Damnation, but it kept getting colder, too cold... "Push! Take them out!"

"It's...too...fuckin'...cold," Hal shivered, teeth chattering as he clumsily blocked a wight's handaxe. Jaime turned towards him and cut the wight down, then returned to his place...

Something else emerged from the trees, a tall, slender form of pale white, its body covered in mottled armor that...no. That was some sort of crystal or living ice, reflecting its surroundings, like the blade of the creature's sword--a fine blade of ice that made the air itself steamas it passed, so cold that even this frigid air was like boiling water to it. The creature itself was man-shaped, tall and elegant, but its hair and skin were both unearthly pale, and its blue eyes burned with infinite malice. The white walker opened its mouth, and roared something with a sound like a mighty glacier cracking and shifting, the freezing hell-blade rising to point unerringly at Jaime's heart.

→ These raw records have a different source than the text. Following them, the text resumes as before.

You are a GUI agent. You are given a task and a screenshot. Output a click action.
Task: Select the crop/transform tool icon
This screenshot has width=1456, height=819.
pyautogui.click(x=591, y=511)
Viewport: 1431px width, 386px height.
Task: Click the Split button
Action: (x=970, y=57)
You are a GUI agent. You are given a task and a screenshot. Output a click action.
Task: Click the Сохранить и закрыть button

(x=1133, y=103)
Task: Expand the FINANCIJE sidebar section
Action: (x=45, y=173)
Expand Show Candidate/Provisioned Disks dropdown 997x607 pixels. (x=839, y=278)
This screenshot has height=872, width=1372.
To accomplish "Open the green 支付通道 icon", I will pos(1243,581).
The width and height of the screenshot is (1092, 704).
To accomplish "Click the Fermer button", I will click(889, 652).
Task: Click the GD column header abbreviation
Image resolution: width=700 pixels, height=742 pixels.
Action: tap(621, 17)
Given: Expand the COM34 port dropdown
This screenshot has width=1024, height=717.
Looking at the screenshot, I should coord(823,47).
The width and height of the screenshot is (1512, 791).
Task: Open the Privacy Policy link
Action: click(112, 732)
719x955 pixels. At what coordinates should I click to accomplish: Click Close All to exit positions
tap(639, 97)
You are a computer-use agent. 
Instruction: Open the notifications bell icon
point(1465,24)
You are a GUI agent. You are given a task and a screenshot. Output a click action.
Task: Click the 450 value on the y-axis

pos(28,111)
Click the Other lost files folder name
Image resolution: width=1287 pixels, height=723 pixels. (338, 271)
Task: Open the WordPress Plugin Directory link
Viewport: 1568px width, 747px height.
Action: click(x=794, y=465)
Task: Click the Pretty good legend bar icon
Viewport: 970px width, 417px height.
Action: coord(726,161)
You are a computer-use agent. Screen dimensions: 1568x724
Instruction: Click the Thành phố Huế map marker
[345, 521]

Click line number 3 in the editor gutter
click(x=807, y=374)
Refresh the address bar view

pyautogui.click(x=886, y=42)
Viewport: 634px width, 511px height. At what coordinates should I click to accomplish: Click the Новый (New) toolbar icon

The half-dozen remaining wights fell back, hissing in rage as the rangers pulled back to Tarly and Snow, who were still frantically lighting torches and sticking them upright in the snow. "What in the Seven Hells is that thing?" Jaime asked, trying to hide his fear.

"It's straight from the tales my mother used to tell me," Qhorin whispered. "An Other, a god of winter, come to take us for the Long Night!"

"We can't fight that!" Barleycorn quavered. "Look at the blade! A blade of ice, born of winter itself! And the dead obey it, it commands the dead!"

"Stand firm!" Qhorin snarled, his voice hardening. "We have to stand firm!"

"We can't fight that thing!" Barleycorn half-screamed, and he broke and ran.

"Shite! No, come back, you idiot!"

"Half-hand, someone needs to warn the Watch," Jaime said. "If there are more of these things..."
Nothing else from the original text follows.